Tosh * VSM MEMBER * on October 29, 2014 @5:05 pm PST
In addition to the intensive period of playing and practising referred to above, it seems to me that one also needs good guidance from teachers, or at least "not" guidance that interferes with one's development as a technician and musician. A further point I would make is that sometimes a good "model" of a virtuoso to emulate helps, at least as regards certain technical issues. Also, one needs the ability to think critically and objectively about one's own playing. An analogy that has always appealed to me is the objective of becoming an expert golfer: there are so many different swing theories out there that are advocated by different instructors, that one has to think objectively about what parts of these theories, if any, will actually work for oneself. And I think a similar problem exists with respect to mastering a musical instrument...I have had different violin teachers emphasising different...sometimes contradictory...things in their advices. In golf, a great golfer...Ben Hogan...once said you had to dig the truth out of the dirt, by working on your swing and observing what works and what doesn't. I would posit that a similar philosophy makes sense with respect to mastering a musical instrument.

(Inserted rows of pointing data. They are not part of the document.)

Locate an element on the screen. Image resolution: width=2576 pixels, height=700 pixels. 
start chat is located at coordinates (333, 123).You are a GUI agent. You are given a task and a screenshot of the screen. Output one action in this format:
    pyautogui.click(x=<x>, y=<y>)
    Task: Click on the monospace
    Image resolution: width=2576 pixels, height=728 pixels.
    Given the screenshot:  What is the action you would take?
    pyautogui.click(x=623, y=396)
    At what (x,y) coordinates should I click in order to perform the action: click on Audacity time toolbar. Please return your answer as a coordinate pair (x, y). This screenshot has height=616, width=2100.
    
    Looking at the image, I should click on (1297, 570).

Yuriy * VSM MEMBER * on October 29, 2014 @9:06 am PST
It's long been said that to become really good at any one thing, you must invest 10,000 hours into it...

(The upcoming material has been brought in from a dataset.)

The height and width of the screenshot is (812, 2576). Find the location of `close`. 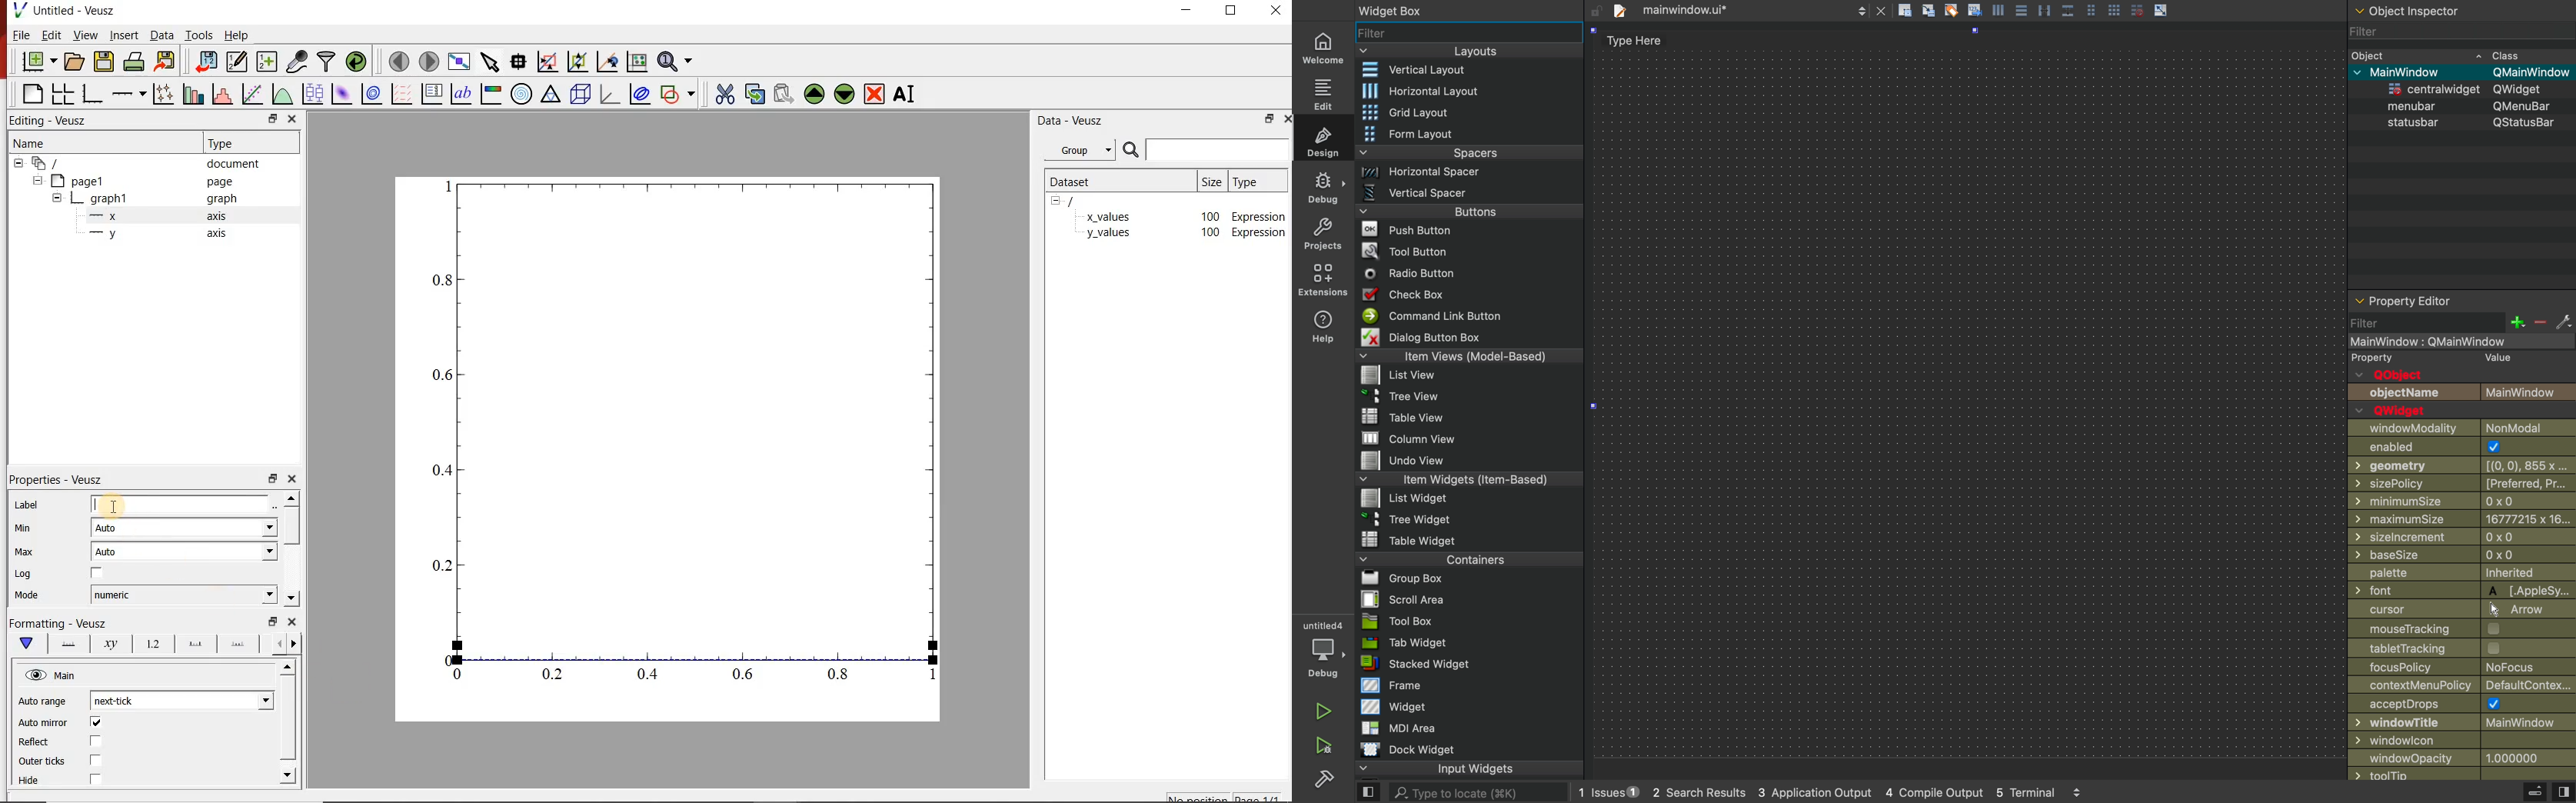

close is located at coordinates (293, 621).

erlibero * VSM MEMBER * on October 29, 2014 @3:06 am PST
Mi piacerebbe avare una traduzione in Italiano. Non è facile capire l'Americano di Robert.

Saluti
reply
Fabrizio Ferrari - moderator and CEO, on October 29, 2014 @9:10 am PST
I am sorry, but at the moment that's not possible. The Video Transcription above should help. Thank you for your patience!
Roberta on November 12, 2014 @1:34 am PST
Hi all,
I am another Italian fan of Robert in particular and of VSM in general, and let me say that if all Americans spoke like him, understanding tutorials would be a breeze... in my opinion Robert speaks as clearly as an American can speak, for Italian ears at least. And the copy below is the ultimate aid. Good job!